> _Excerpt_
We received a $1.52M NIH R01 Grant to Study Nephrotic Syndrome

Congratulations to Assistant Professor of Medicine Ying (Maggie) Chen, MD, PhD, who has been awarded a five-year $1.52M total costs, R01 grant from the NIH to fund a research project titled Podocyte Endoplasmic Reticulum Stress and Nephrotic Syndrome.

Nephrotic syndrome (NS), characterized by heavy proteinuria and increased risk of loss of kidney function, causes serious morbidity and high mortality. It accounts for 15% of prevalent end-stage renal disease at an annual cost of more than $3 billion in the U.S.

There is no effective treatment for most cases of NS caused by genetic mutations.

“Our research focuses on developing novel mechanistic therapeutic strategies for primary NS,” says Dr. Chen. “Using our monogenic NS mouse model, we found that podocyte endoplasmic reticulum (ER) stress leads to podocyte injury and proteinuria. In addition, an ER stress-specific CHOP pro-apoptotic pathway is activated. We will investigate the therapeutic importance of multiple innovative treatment approaches to target this death pathway.” Her team will also delineate the contribution of podocyte ER stress in NS patients carrying possible deleterious missense variants.

Chen will use mouse genetic models and access two major human NS cohorts, the Nephrotic Syndrome Study Network (NEPTUNE) and the Washington University Kidney Translational Research Core (WU KTRC) in the investigation.

“The study will help us classify NS patients based on underlying molecular mechanisms, stratify disease risk, and discover highly-targeted treatments for NS patients caused by podocyte ER dysfunction in the era of precision nephrology,” says Chen.

(Screenshot grounding records)
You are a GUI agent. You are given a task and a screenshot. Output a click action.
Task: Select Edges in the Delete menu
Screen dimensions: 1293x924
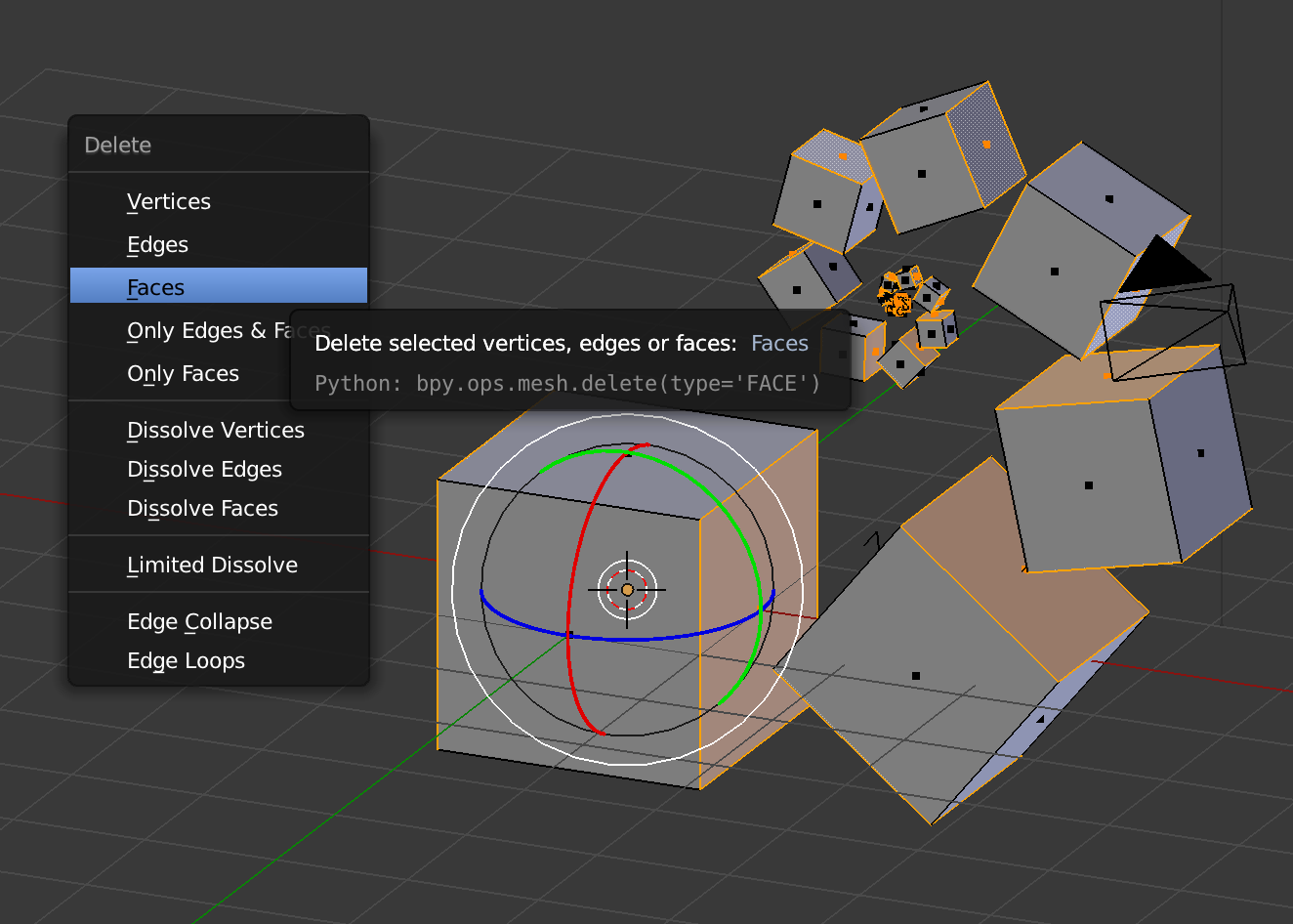pos(157,244)
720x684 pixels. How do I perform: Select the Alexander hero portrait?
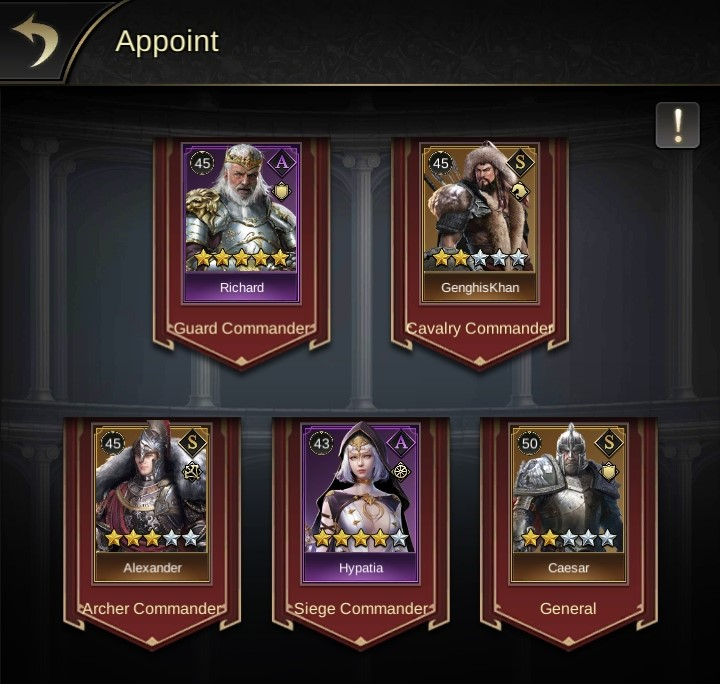[x=152, y=503]

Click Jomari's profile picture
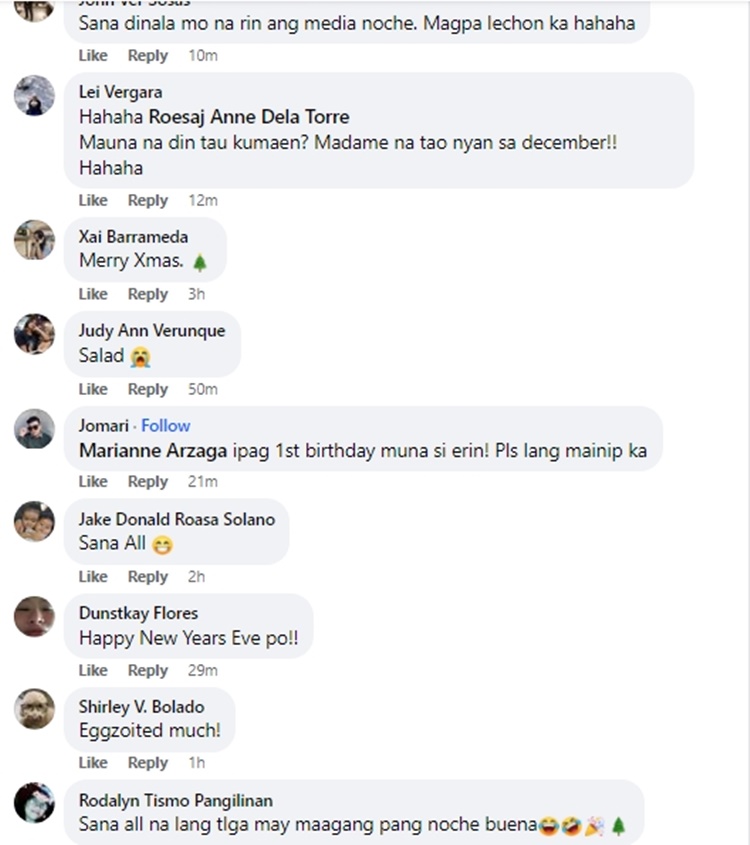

> _Task description_
Print the portion of the grant announcement from "Nephrotic syndrome (NS), characterized" up to and including "in the U.S.". The records were drawn from a separate source unrelated to the grant announcement.

> _Written solution_
Nephrotic syndrome (NS), characterized by heavy proteinuria and increased risk of loss of kidney function, causes serious morbidity and high mortality. It accounts for 15% of prevalent end-stage renal disease at an annual cost of more than $3 billion in the U.S.